Shareholders representing 68.3% of Playtech’s voting rights voted against the consortium’s $210m (£152.7m/€179.5m) offer this morning. This offer had been recommended by the Playtech board, despite the emergence of a rival $250m bid from Playtech shareholder Gopher Investments.
The general meeting at which the vote was held was delayed to allow Playtech’s board to receive certain information about Gopher, mostly related to its ownership structure and whether this would impede regulatory approval.
However, after Playtech said it failed to receive the necessary “clarity” on Gopher’s bid, it reaffirmed its support for the consortium’s offer.
Despite this, Playtech shareholders opted to reject the bid. The Barinboim consortium said that “publications of what the consortium believe to be misleading statements” – statements that Playtech said were not accurate – played a part in the negative vote.
With the bid now rejected, Playtech may formally negotiate with Gopher on its offer. However, the Barinboim consortium said that Gopher’s true level of interest will soon be clear.
“If Playtech has not managed to enter into a fully binding agreement with Gopher within the next three weeks, it will be clear that Gopher’s interest is not genuine and the only credible transaction capable of concluding in the near term would be to the consortium, which has already been recommended by Playtech multiple times,” it said.
In this three-week period, Barinboim continued, it expected that Gopher would not be able to come to a binding agreement with Playtech’s board.

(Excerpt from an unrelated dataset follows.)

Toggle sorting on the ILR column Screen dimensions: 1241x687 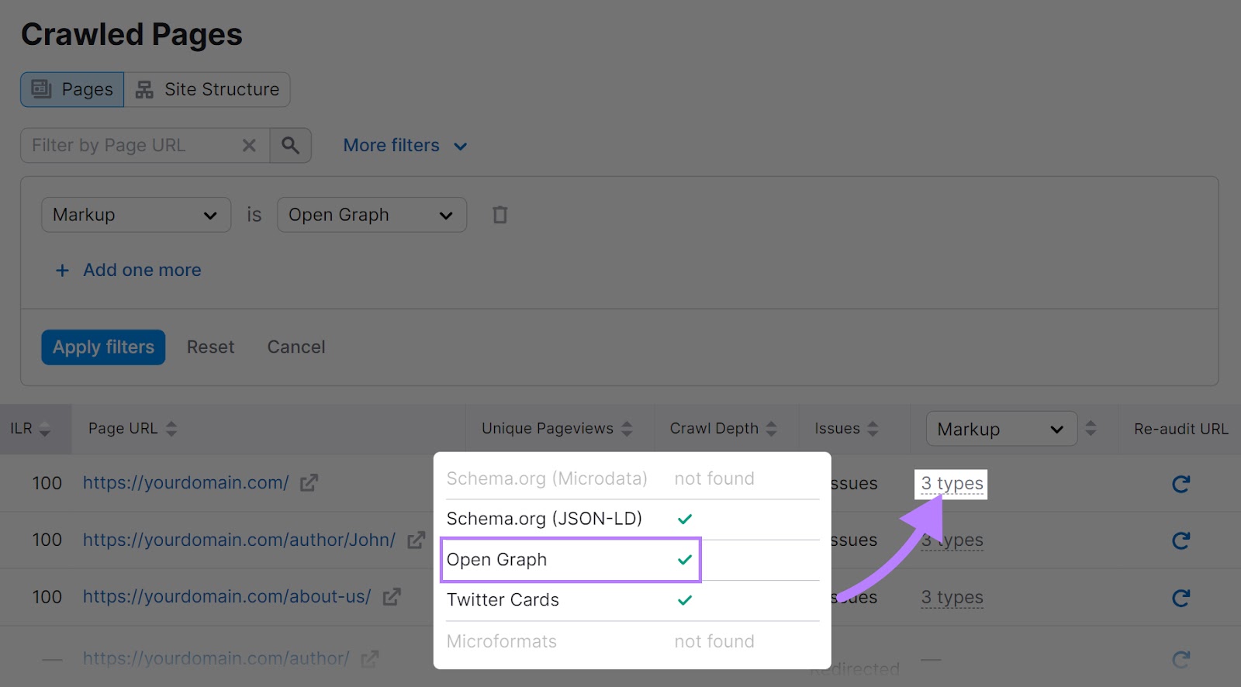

If a deal cannot be agreed, Barinboim said it would be ready to reengage with the Playtech board.
“The consortium is confident that a deal will not be forthcoming within the three weeks Gopher claims it will take and when this becomes clear, the consortium will welcome the opportunity to engage directly with ISS and Glass Lewis in a constructive manner, which can only benefit Playtech shareholders,” it said.
“Playtech’s only option to sell Finalto within the next year will be to the Consortium, which Playtech has repeatedly recommended.”
While the consortium was established solely for the acquisition of Finalto, it had opted to remain in place for 30 days in case there is an option to work on a new bid.
Finally, the consortium noted that a major benefit of its offer was the fact that it would ensure a smooth and fast disposal of Finalto, rather than a protracted process of regulatory approvals.
“In Playtech’s words, it has been an ‘elongated and thorough process’, and the consortium was selected taking into account not just the price, but also its ‘ability to complete the transaction (particularly in light of the Finalto Business’ regulated status in multiple global jurisdictions).”